This is a record of a presentation made at the Testing Testing symposium which shows my initial interpretations of the work in the exhibition, and shows my thinking at that time. This was written up into a chapter in the Testing Testing: Dialogue publication and later revised and integrated into my thesis.
Interdisciplinary dialogue is at the centre of my research. Intro to my research/practice my own work is concerned with attention and distraction, and compulsive internet and device usage (although it’s moving) all about the capture of attention attention studies is the backbone of the interdisciplinarity in my study UI/UX, stuff from design psychology and the study of behaviour, neuroscience also media studies, sociology, cultural studies, wellbeing – even transhumanism
Impossibly broad, impossible to get full expertise in these areas. Scientific research: like doing a survey, finding an untouched area, drilling for oil
Artistic research: cleaning up an oil spill over a wide area, aggregating and recombining knowledge leaked from other disciplines This is how interdisciplinary dialogue works for me
Wrote about compulsive internet usage, online/offline borders, gamification in the book so won’t repeat that here Online/offline borders led me to use modified Augmented Reality software
Pokemon Go: Augmented Reality consists of live video and digitally rendered elements that ‘augment’ the live scene
The software I have modified uses markers like this to orient the scene.
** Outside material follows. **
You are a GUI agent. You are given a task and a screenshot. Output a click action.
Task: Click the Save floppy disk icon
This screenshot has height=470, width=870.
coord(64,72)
It uses a modified computer vision system to locate markers in a video scene, which is playing in the background but, based on these markers, it can only make a best guess about the orientation of them,
leading to a level of indeterminacy or error in its interpretation of reality. It wobbles because it’s processing every video frame in sequence, and each one comes out a little different results in a restless image, flickering, and making visual the uncertainty of the computer system
Analysis of form
Installed on infrastructure wall – everything on that wall is supposed to be invisible
As John Durham Peters writes about, infrastructure is supposed to be invisible: “The bigger the infrastructure, the more likely it is to drift out of awareness.” p36 Their invisibility is not accidental: when we consider this, they foreground what they are ‘infra’ to: in this case, the white-walled institutional gallery space with all its structures of engagement, expectations of behaviour, attentional norms it’s a sign that you’re supposed to ignore is it a status readout? is it measuring? What is the subject of the measurement?
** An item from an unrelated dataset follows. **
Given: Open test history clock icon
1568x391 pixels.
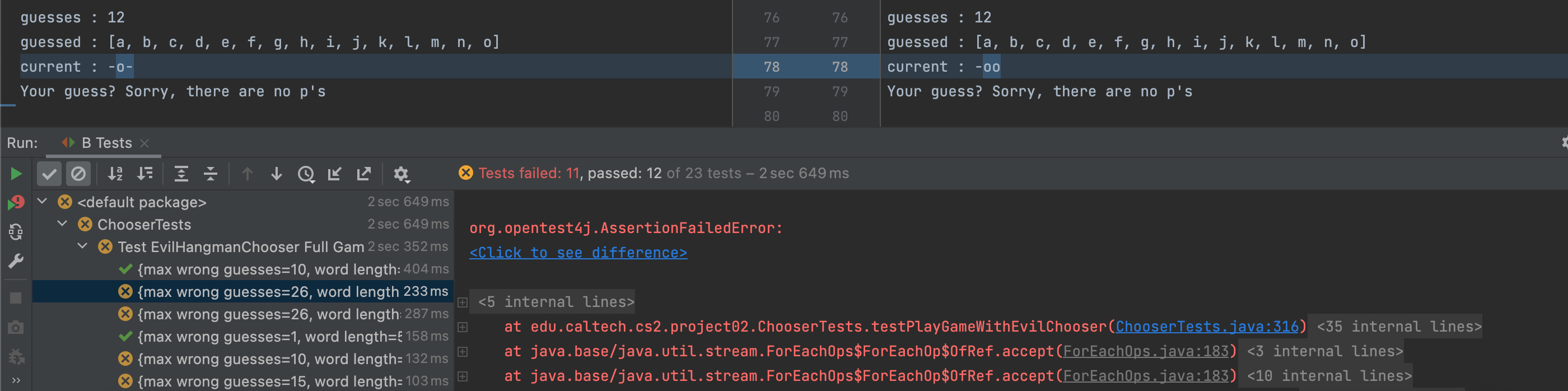Looking at the screenshot, I should click(x=306, y=174).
Whether they know what they’re comparing or not, making a comparison between two images positions the viewer as an active empowered overseer unlike compulsively designed interfaces, which reduce agency, invoke habit visually, presents the output of a system rather than a visual proposal – the output just happens to be visual. Aesthetics are almost completely incidental to the work, comparisons with Albers, minimalism etc might not yield much. Background slowly shifting to emphasise the passage of time and the focus of attention for the audience
My method – tinkering with existing libraries and reflecting on the results as if they were artworks – allows something like insight to turn up through crossing disciplines, through defamiliarisation . How is this understood? One way: What’s emerging here is the uncertainty of computational representations of reality. If it can’t decide which way up a square is, why defer to it in other contexts? Uncertainty is a false binary in this piece – computational modelling of reality is much more sophisticated than that multiple data points are used to create profiles with which to build things that attempt to grab your attention. One way of understanding this: Louse Amoore, Cloud Geographies: criticises the ‘observational paradigm’ that is present in art, and in fact, all empirical research: argues that the appearance, the making visible, isn’t enough when there are invisible processes that are creating actionable decisions
The question here is ‘how does it work’ not ‘what does it look like’. What is role of the gallery as a context to talk about computational issues ? Next: questions about when UI can’t rely on visual interaction alone to invoke compulsion voice interface Alexa, Siri, Cortana Eliza – that’s what will go into the next book.